RN: What does this mean for the future of JAK inhibitors?
RF: So depends upon what the FDA actually does. And they may do it. I mean, they've been working on this since February. You know, we may see it very quickly, depending upon what they do. I mean, I think rheumatologists will take that into consideration. Again, the manuscript has not been published yet. It hasn't been presented yet. So, all rheumatologists can go by is 1 press release.
RN: Is there anything else you'd like our audience to know before you wrap up?
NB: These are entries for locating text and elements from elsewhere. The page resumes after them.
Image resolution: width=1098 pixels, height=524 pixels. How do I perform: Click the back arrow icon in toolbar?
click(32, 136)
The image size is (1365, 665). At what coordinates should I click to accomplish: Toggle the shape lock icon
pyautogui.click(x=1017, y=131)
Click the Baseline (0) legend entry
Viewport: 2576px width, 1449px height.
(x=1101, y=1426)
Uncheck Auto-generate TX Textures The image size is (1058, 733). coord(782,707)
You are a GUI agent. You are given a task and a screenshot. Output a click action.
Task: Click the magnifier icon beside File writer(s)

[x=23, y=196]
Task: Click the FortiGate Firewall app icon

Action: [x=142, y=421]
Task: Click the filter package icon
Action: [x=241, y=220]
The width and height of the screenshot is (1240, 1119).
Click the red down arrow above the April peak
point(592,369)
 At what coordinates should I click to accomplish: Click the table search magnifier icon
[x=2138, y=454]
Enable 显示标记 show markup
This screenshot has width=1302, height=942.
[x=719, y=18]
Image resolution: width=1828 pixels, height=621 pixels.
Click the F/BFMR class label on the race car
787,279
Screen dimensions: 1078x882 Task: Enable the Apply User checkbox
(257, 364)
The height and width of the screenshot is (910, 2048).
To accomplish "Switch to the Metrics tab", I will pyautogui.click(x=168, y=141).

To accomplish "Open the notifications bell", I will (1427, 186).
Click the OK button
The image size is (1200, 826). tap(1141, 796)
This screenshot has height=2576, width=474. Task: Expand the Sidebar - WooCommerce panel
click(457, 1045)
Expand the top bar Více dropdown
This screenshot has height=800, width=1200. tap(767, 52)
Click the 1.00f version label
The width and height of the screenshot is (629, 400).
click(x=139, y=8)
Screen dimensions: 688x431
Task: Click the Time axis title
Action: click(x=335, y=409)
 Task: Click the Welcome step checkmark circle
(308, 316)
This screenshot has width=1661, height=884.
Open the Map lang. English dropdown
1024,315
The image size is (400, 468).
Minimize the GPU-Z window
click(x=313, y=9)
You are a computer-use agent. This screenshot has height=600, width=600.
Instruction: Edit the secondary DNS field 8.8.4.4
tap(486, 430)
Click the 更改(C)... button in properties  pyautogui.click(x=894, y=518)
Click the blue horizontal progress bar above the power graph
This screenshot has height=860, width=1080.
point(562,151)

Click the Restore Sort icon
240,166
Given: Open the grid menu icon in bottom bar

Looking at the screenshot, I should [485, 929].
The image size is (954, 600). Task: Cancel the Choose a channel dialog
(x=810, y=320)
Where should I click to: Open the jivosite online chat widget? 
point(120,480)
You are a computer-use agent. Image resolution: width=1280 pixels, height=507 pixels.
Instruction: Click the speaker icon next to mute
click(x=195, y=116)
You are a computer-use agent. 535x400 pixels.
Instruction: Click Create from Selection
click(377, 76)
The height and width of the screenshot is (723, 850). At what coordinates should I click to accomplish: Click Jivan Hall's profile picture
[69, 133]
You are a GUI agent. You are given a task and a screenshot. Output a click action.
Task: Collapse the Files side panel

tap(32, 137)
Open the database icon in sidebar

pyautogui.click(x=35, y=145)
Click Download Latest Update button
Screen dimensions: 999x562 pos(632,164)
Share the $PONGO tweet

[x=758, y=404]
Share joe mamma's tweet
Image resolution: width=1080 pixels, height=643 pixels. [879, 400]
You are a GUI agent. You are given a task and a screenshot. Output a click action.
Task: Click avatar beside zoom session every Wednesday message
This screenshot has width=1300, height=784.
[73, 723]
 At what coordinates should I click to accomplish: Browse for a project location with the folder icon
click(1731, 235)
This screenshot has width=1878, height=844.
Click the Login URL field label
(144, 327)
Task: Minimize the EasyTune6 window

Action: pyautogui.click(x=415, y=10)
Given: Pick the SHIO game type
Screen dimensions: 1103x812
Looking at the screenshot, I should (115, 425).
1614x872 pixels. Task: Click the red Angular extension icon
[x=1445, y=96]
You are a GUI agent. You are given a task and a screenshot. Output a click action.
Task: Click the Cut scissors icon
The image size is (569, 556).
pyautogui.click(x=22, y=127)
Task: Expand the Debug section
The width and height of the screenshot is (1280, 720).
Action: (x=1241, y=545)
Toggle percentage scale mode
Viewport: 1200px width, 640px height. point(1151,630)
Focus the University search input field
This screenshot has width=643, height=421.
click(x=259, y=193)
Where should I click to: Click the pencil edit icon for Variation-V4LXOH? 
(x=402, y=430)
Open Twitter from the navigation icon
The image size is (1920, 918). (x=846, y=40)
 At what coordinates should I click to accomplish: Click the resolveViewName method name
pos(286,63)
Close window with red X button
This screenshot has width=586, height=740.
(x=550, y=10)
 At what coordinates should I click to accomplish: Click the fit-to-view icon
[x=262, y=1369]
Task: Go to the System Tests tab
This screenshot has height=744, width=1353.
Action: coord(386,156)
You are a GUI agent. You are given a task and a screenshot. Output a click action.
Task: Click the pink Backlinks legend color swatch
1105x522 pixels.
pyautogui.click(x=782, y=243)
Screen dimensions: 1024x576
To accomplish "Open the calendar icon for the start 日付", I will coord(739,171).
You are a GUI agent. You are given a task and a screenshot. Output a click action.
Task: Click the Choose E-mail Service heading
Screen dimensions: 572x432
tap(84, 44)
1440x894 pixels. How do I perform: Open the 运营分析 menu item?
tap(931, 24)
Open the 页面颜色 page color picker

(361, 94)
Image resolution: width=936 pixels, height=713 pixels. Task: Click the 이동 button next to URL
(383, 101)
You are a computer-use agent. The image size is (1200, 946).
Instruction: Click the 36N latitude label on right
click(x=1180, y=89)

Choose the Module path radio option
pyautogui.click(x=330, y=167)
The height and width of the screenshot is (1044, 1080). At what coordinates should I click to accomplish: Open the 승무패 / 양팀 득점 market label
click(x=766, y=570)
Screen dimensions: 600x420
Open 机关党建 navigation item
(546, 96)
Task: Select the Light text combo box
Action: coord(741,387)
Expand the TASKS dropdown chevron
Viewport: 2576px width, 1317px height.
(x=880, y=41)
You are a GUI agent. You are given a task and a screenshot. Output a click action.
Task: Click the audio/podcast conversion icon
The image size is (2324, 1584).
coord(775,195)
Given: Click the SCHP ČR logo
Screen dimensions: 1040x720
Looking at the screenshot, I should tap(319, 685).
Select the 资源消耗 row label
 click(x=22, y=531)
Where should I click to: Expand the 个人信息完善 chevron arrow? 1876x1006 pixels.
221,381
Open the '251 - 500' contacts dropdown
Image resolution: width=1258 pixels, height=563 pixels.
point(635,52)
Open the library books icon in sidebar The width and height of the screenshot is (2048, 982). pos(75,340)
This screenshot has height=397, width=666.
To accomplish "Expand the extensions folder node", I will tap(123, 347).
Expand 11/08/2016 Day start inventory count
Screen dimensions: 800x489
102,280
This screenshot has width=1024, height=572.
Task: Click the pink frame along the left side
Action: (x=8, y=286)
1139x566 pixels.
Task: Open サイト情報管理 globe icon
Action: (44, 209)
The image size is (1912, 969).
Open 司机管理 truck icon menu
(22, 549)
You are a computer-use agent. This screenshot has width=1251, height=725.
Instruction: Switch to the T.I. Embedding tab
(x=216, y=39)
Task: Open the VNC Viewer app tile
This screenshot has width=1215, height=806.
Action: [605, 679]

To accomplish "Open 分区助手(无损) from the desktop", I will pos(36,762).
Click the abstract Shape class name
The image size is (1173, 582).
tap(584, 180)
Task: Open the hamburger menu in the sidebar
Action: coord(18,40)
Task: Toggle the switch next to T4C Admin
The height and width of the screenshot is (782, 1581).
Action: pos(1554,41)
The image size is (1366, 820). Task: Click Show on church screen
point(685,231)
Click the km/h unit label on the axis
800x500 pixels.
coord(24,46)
RF: Well, no, I would just summarize by saying I think that we need to see the data. We need to see all the data. I think that the data that I've seen from Pfizer and from the EMA actually makes me feel relatively comfortable with the JAKs. The incident rate of the events is low, just a little bit higher than with the TNF. But if the patient is not in that high risk group, then I feel very comfortable offering the JAK to the patient. But again, the patient has to make the decision and the patient should be given all the information.
RN: Dr. Fleischmann, thank you so much for joining me today. I really appreciate it.